The simplified version of Triumph as described in Stars of Magic or in Michael Ammar's tape is very convincing if you pay close attention to finger positions. Unless you are performing for altitude impaired persons or children, it is nearly invisible, and the rest can be handled with the correct acting.
It was simplified for Stars of Magic from the original block transfer strip out shuffle that Vernon originally used. It's main advantage is that it can be done with just about any quality of cards. I've never been caught with the simplified version, except for my teacher, who is quick to point out faults.
I have the utmost respect for Daryl, but his display in his version of Triumph is (in my humble opinion) inferior to using an up the ladder cut after the strip out, which shows each face up card to be different. There is no doubt after that that the cards are jumbled, and then after that the standard convincer totally locks in the fact to the observer.
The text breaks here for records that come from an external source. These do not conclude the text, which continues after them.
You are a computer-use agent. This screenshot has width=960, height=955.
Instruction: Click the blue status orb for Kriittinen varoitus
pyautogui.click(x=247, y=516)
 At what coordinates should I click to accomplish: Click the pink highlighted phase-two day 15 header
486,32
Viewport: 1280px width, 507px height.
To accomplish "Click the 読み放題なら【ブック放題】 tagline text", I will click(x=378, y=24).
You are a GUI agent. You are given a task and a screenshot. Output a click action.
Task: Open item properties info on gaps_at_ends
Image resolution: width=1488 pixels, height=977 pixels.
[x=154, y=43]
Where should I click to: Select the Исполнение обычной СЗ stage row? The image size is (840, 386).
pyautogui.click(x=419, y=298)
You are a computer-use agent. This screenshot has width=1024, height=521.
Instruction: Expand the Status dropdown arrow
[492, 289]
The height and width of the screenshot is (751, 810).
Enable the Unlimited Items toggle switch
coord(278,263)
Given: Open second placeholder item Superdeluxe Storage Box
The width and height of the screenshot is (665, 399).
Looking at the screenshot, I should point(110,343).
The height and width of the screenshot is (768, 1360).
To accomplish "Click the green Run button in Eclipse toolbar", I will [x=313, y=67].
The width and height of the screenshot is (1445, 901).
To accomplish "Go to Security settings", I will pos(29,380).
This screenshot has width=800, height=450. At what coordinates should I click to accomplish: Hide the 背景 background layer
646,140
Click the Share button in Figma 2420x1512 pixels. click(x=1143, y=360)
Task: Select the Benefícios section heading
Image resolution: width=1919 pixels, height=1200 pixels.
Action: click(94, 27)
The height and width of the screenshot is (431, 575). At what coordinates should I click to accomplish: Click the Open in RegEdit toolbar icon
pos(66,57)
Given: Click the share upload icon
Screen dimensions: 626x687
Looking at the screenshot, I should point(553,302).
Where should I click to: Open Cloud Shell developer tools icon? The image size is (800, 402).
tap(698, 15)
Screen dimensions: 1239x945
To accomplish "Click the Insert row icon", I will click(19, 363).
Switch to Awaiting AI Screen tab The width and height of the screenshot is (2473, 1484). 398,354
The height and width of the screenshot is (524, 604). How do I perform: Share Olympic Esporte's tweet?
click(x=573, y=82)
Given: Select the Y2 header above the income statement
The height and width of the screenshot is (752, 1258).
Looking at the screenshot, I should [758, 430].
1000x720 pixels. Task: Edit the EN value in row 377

I also use the up the ladder cut as the control to get the card to the top for this trick only, so when the spectator sees it used twice, it takes all the heat off. A small number of magicians in the Minneapolis/St. Paul area get together twice a month to discuss advanced aspects of magic (this group is independent of the IBM and SAM clubs, although we are for the most part members of both those clubs too.) I use a way of doing triumph that is just a little different than the Stars of Magic version, but is extremely convincing, and best of all it's almost impossible to screw up. I'm sure it's not original since it makes so much sense.
None of us were very impressed with the multiple pile convincer that Daryl teaches on his London Lecture tapes.
Much of our discussion started while critiquing Joe Fortiers Triumph type routine, in which the spectator shuffles the cards, and it still works! At first he did a daryl type of display and all of us thought that it was the weakest part of his routine. I won't describe it without his permission, but it's a real mind blower. He's spent a lot of time on this and it shows. I still don't understand much of his handling and he isn't offering explanations, But I've seen it so many times that I have seen a little bit of some of the extremely difficult sleights he uses, but still not nearly enough to reconstruct the effect. But, on the other hand I don't want to. It's his trick and I feel honored to be able to critique it and not have him feel threatened that I or anyone else in the group would try to emulate it. (if we could).
In the following months we were able to see some major improvements that Joe made by avoiding the multiple piles, which to a knowlegable magician, just doesn't look right, and lack an important convincer that the cards are truely mixed.
We've also discussed the various in-the-hands slop shuffle techniques and the majority of methods that we know of seem to lack the convincer of the up the ladder cut just after the strip out, and just prior to the standard convincer.
If somebody has some web space available, I'd be glad to upload a video of the version that many of us feel to be superb, assuming you have a table to do it on. I make no claims to its originality.
MSN doesn't let me get to my web site anymore. It's fast but it sucks that you HAVE to use microsoft software.
If you do want to learn the block transfer
stripout, then Johnny Thompson's tape does have a great explanation of that technique. It's harder and probably a bit more foolproof once mastered, but for ease of use, I prefer the simpler stars of magic type stripout, with the addition of an up the ladder cut which neccetates a 'backwards' handling of the stripout so you can use an up the ladder to reverse the two piles once the strip out is performed.